▶ _Material supplied_:
□ □ □
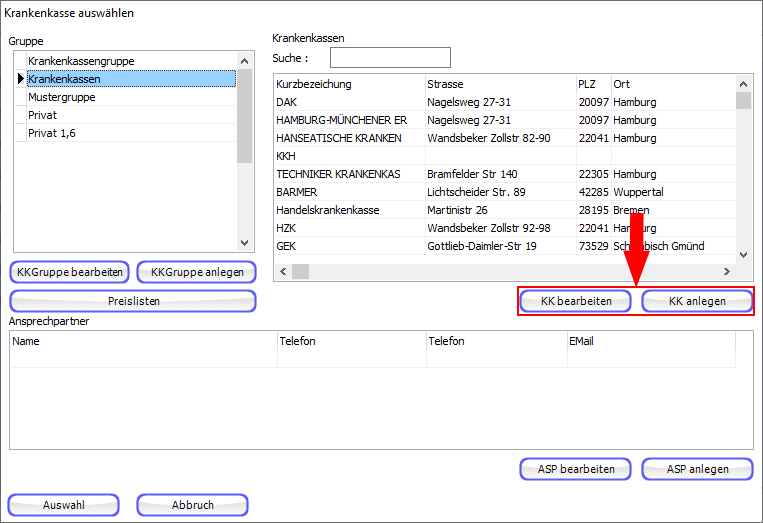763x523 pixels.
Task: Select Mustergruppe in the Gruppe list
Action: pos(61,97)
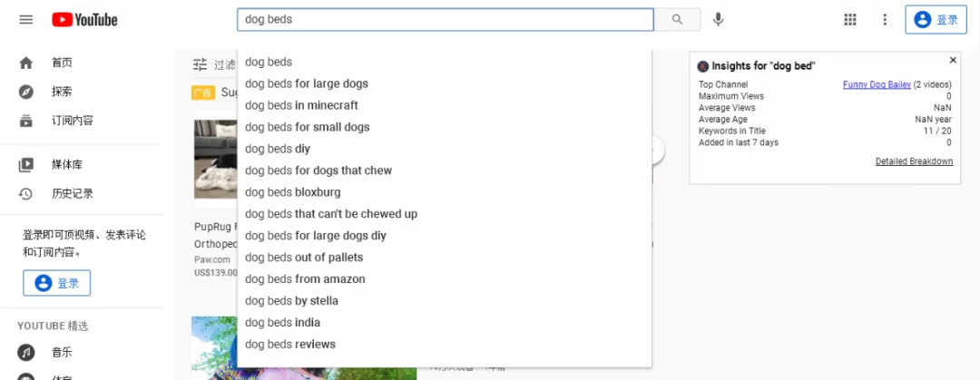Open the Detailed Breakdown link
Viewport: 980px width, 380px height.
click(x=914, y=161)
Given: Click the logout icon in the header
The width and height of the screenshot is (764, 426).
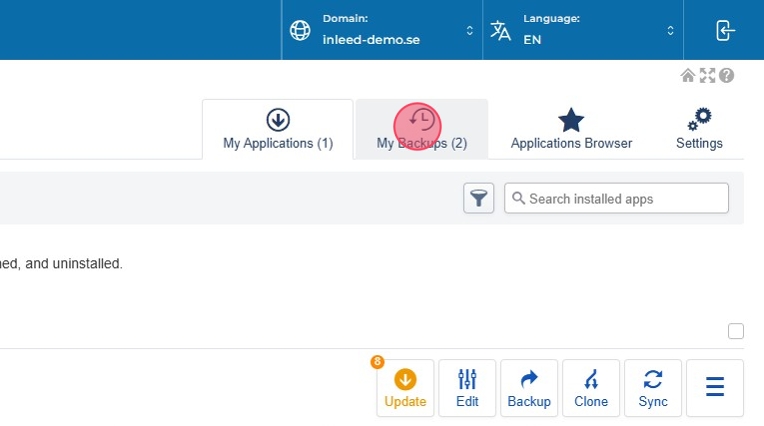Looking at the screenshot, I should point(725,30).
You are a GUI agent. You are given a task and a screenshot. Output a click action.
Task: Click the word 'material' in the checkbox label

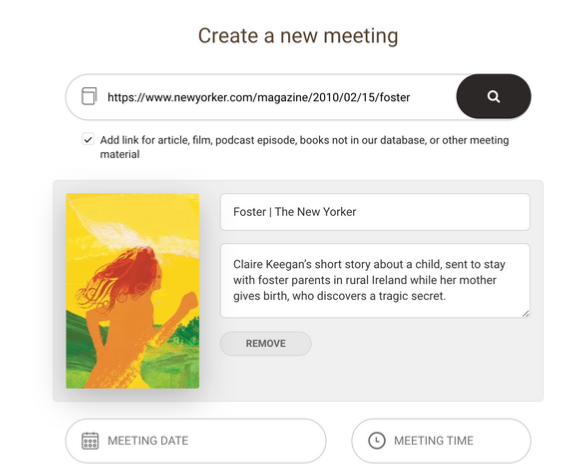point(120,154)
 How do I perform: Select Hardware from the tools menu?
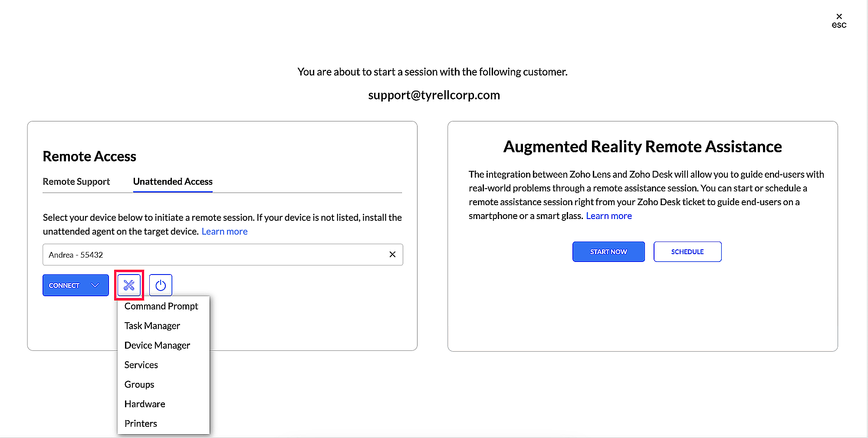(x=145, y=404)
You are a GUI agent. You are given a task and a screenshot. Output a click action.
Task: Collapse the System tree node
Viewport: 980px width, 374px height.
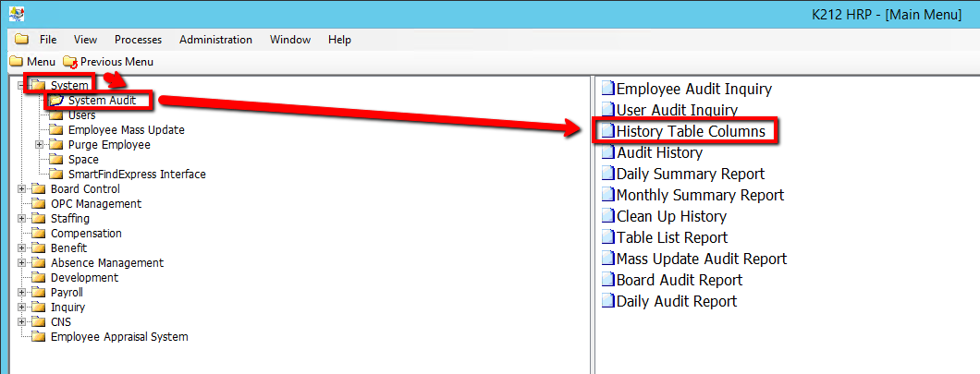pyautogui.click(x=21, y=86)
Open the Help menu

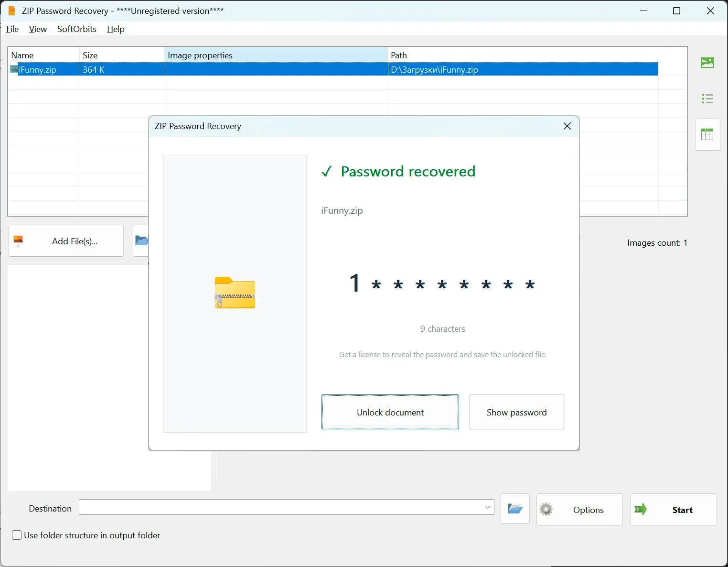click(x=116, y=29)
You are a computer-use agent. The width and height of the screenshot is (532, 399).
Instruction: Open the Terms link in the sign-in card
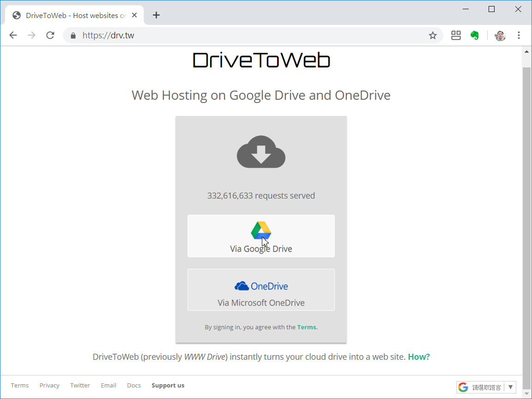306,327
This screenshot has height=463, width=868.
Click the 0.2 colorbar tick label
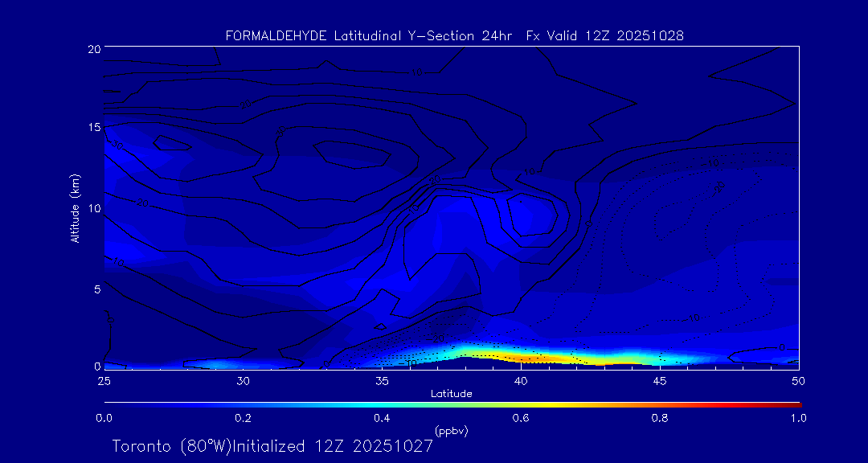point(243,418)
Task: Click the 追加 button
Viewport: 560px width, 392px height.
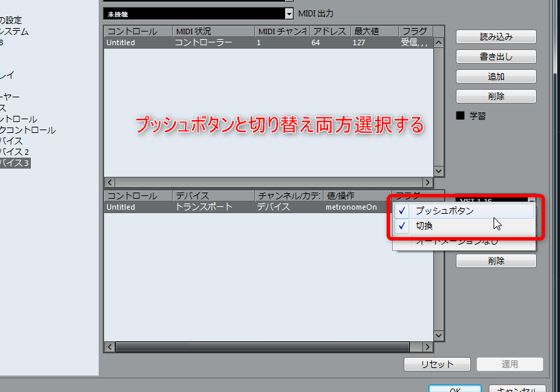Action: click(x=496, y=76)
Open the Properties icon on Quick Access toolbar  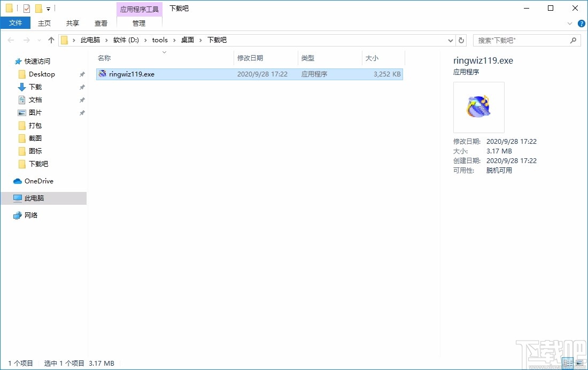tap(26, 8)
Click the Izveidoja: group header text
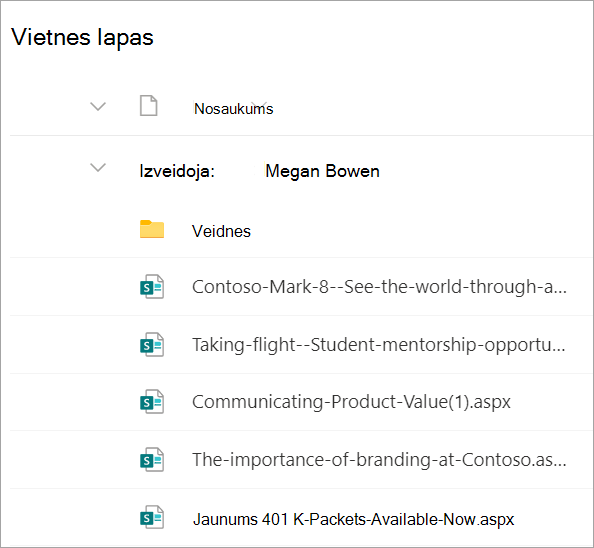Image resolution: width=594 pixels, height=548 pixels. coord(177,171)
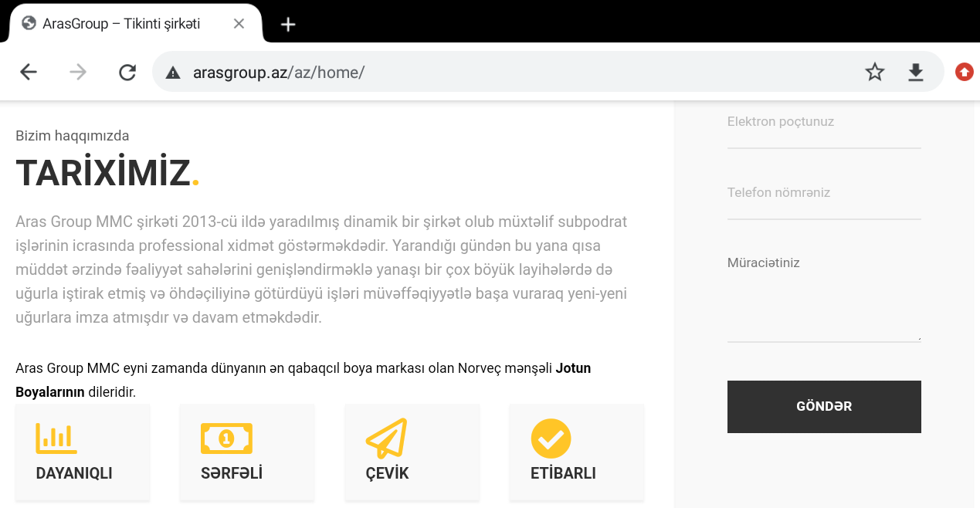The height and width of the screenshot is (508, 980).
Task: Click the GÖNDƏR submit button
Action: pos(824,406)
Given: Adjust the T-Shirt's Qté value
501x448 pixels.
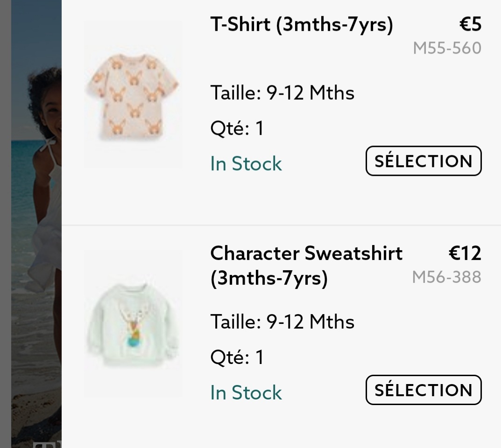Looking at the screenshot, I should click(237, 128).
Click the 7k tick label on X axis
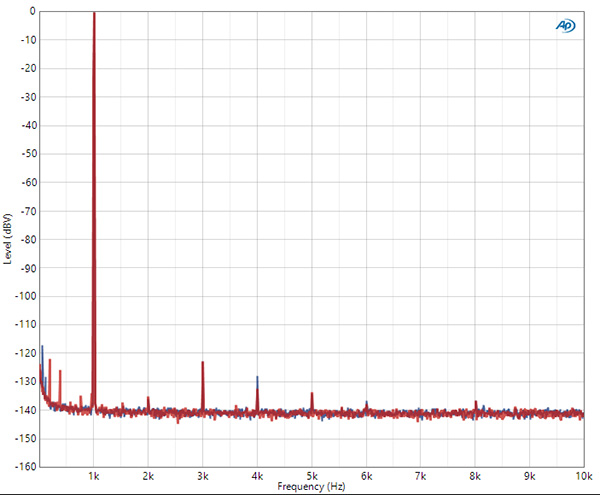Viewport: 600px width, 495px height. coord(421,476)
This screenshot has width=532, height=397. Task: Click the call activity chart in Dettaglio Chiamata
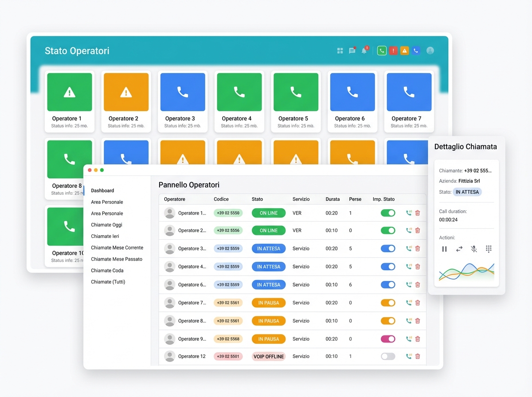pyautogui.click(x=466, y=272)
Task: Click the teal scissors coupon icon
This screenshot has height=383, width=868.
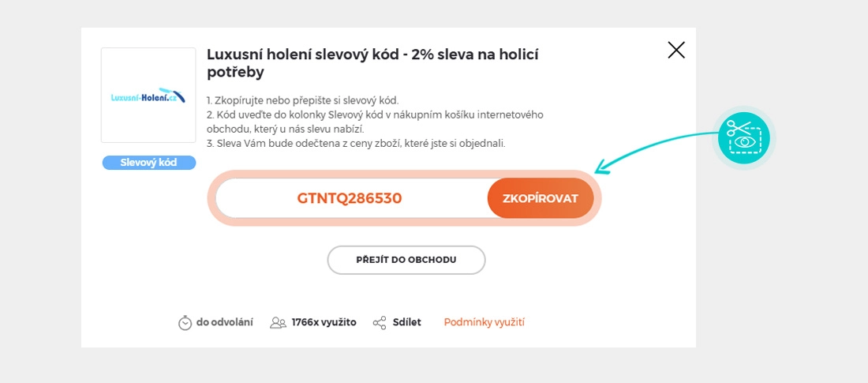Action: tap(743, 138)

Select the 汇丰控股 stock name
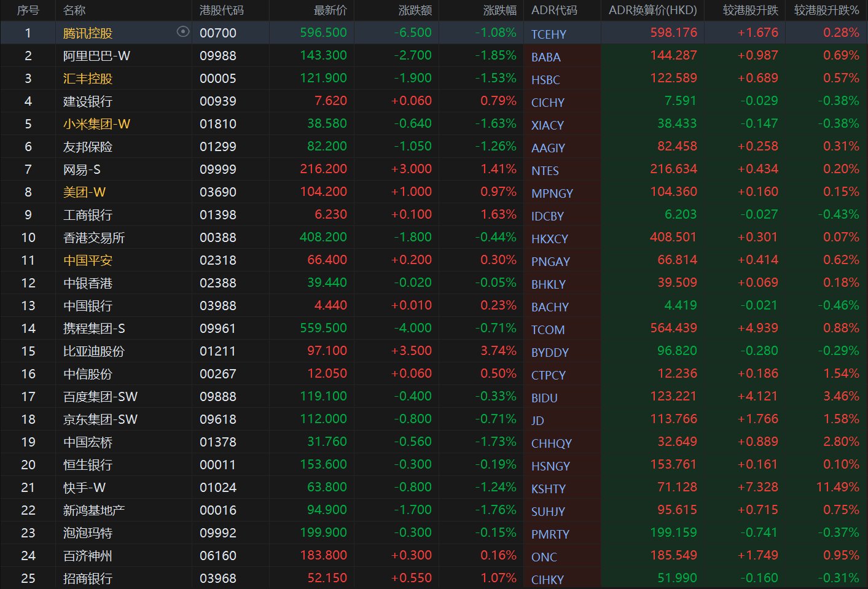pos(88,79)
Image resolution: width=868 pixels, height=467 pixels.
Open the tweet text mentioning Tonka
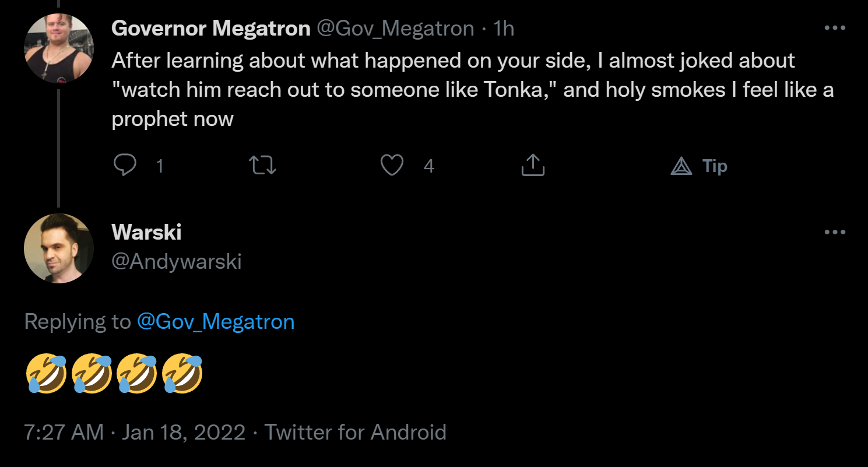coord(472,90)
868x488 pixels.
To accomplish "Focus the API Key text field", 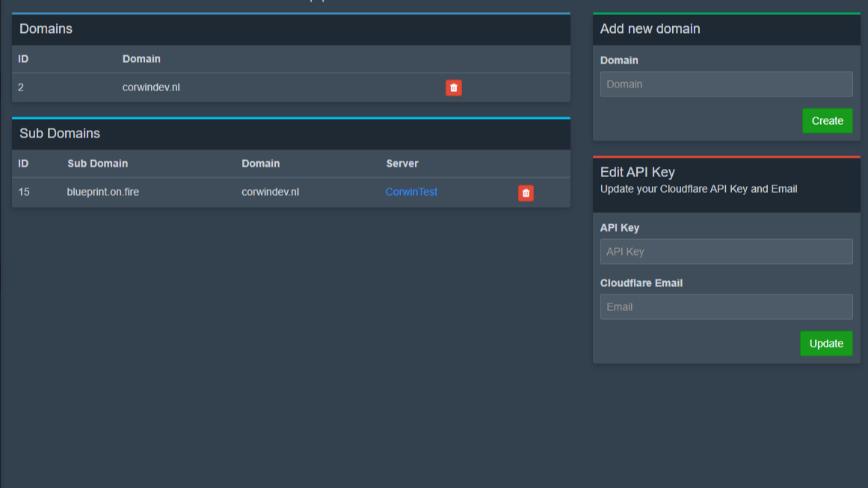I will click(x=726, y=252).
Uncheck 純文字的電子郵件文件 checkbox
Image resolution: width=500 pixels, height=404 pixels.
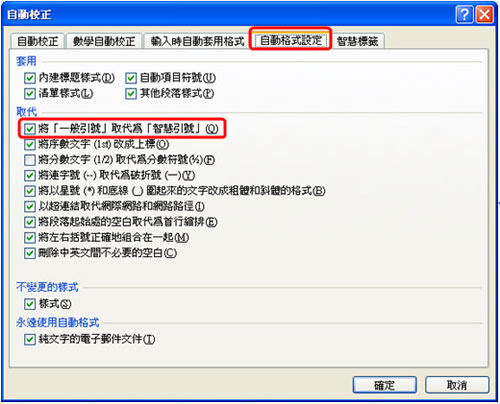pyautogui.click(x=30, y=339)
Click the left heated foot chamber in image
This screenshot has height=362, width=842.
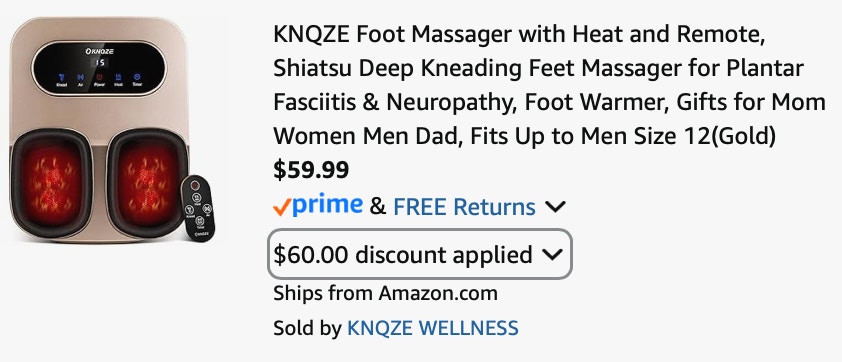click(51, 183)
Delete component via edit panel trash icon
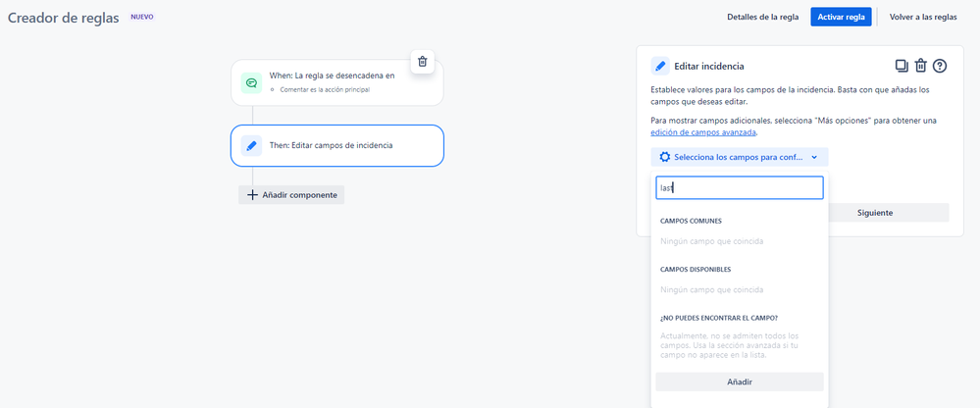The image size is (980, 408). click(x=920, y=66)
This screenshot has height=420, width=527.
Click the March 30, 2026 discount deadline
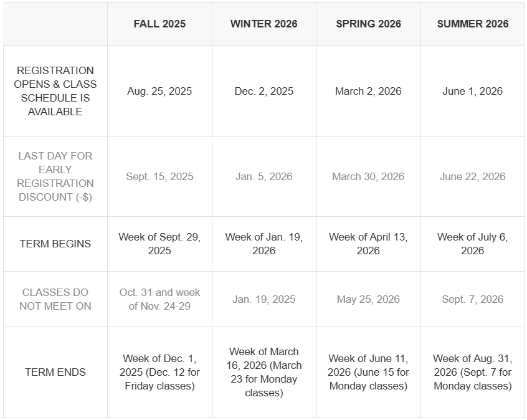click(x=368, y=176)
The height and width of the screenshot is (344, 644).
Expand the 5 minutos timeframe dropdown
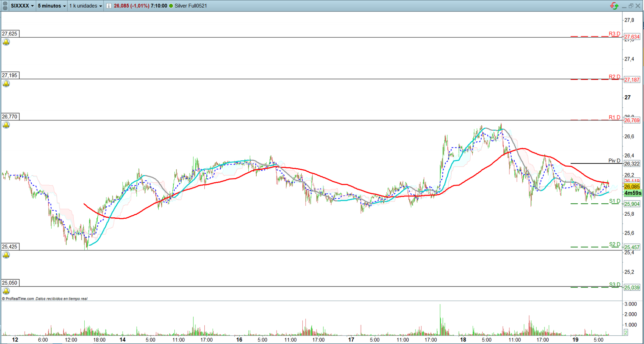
□ □ □
▶ _Work required_:
The output is the stretch above from the line with "Given: Click the logout icon in the header" through the line with "You are a computer-use", copied word for word with both ends kept and every picture dropped.

▶ _Exercise answer_:
Given: Click the logout icon in the header
The width and height of the screenshot is (764, 426).
Looking at the screenshot, I should point(725,30).
You are a GUI agent. You are given a task and a screenshot. Output a click action.
Task: Click the word 'material' in the checkbox label

point(120,154)
 How do I perform: Select Hardware from the tools menu?
(x=145, y=404)
You are a GUI agent. You are given a task and a screenshot. Output a click action.
Task: Collapse the System tree node
Viewport: 980px width, 374px height.
pyautogui.click(x=21, y=86)
Open the Help menu

click(x=116, y=29)
You are a computer-use agent. The width and height of the screenshot is (532, 399).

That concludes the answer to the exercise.